There are 52 C 5 possible hands i.e. 52!/(5!*47!)=2598960

So for all the possible hands sort them in order first by suit (alphabetically clubs,diamonds,hearts, spades), then by rank (Ace to King). Assign the 1st of the sorted hands 1, then 2nd 2.... etc. until you have numbered all the hands.

i.e. 1st hand would be Ac,2c,3c,4c,5c, 2nd hand would be Ac,2c,3c,4c,6c,.... last hand (2598960th hand) would be 9s,10s,Js,Qs,Ks

So we now have a table of hands numbered from 1 to 2598960.

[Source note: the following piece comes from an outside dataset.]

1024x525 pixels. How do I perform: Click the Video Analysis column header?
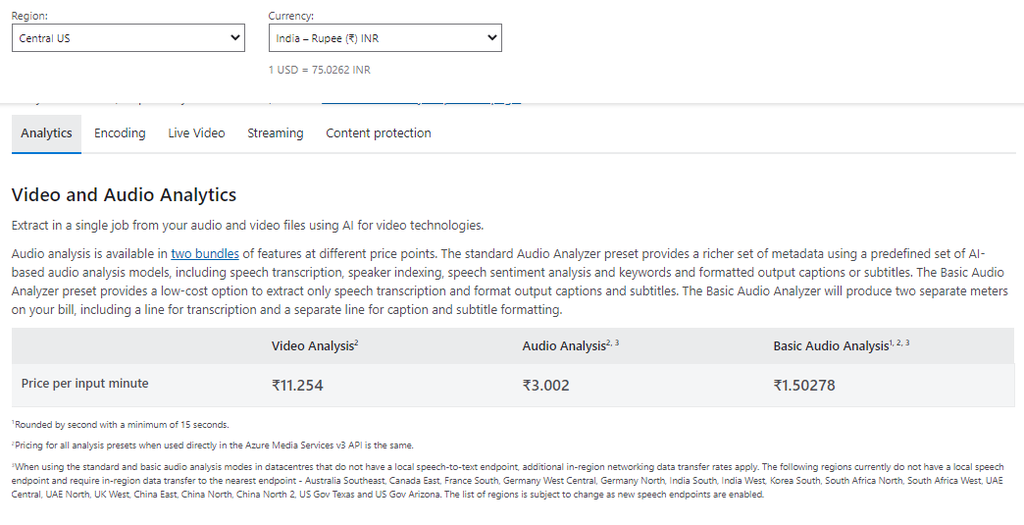(314, 346)
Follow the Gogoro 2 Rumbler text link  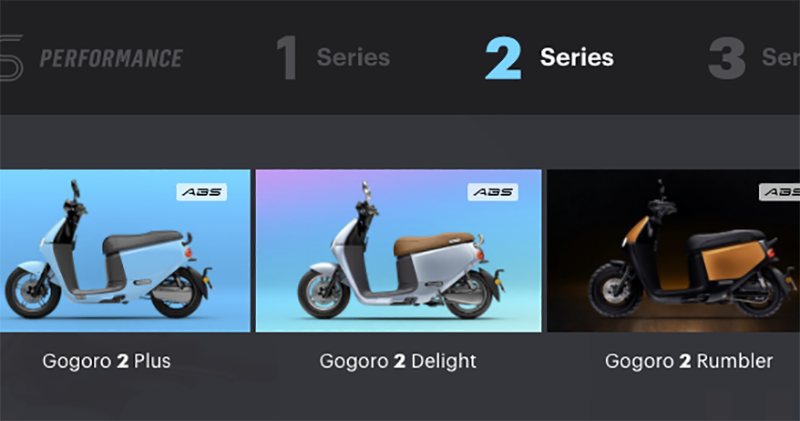click(x=689, y=361)
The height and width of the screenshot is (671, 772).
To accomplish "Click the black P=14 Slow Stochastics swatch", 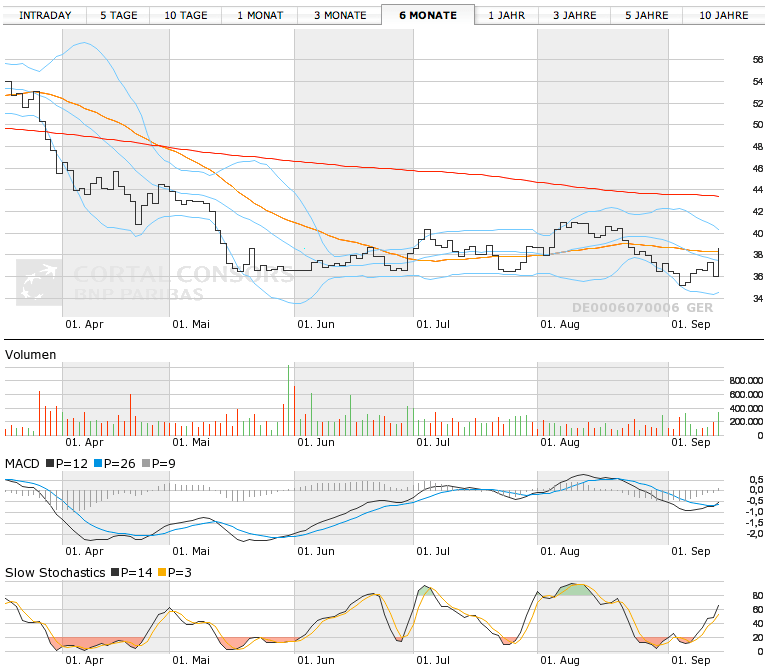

If both sides have this table we can just send the number in the table and both sides will know which hand is being referred to.

Note:

log_2(2598960) approximately equals 21.3095

Compare this to sending log_2(52)=5.7004 bits per card for 5 cards

for a total of 28.50219 bits

We saved 28.5022-21.3095= 7.1927 bits

Here's a bit more details as to where the savings came from:

-We save 0.29 bits by not having duplicate cards

52^5/(52*51*49*48*47)=1.21909

log_2(1.21909)=0.28580

-We save 6.91 bits by not caring about the order

5! permutations= 120

log_2(120)=6.90689

Hope this makes sense(59 votes)

- About the poker hand, what about sending message of card's number and suit separately? For example first question about color, red or black. Then, about the suit. Then about the number? Would it be the same as randomly dividing the shuffled deck?(16 votes)
- Umm lets count

Color: R/B - one bit

Suit: this is another one bit because two suits were ruled out by the earlier step

Number: Is it higher than 7? one bit

Is it higher than 4/11 one more bit

Higher than 2/6/10/12

And one more bit to make the final guess

That adds up to 6 bits, the same as Brit said I think.(24 votes)

- So it's the board game "Guess Who?"(6 votes)
- Pretty much. In the words of Sherlock Holmes (the books, not the horribly romanticized violent movies) "When every possibility is ruled out, whatever remains, however improbable, must be the truth."(20 votes)

- There's been a lot of talk about predictability and redundancy in this Q&A, and as I was thinking about it, a thought hit me: Are predictability and redundancy really all that different; that is, are they really two related phenomena, and that something is predictable because of redundancy.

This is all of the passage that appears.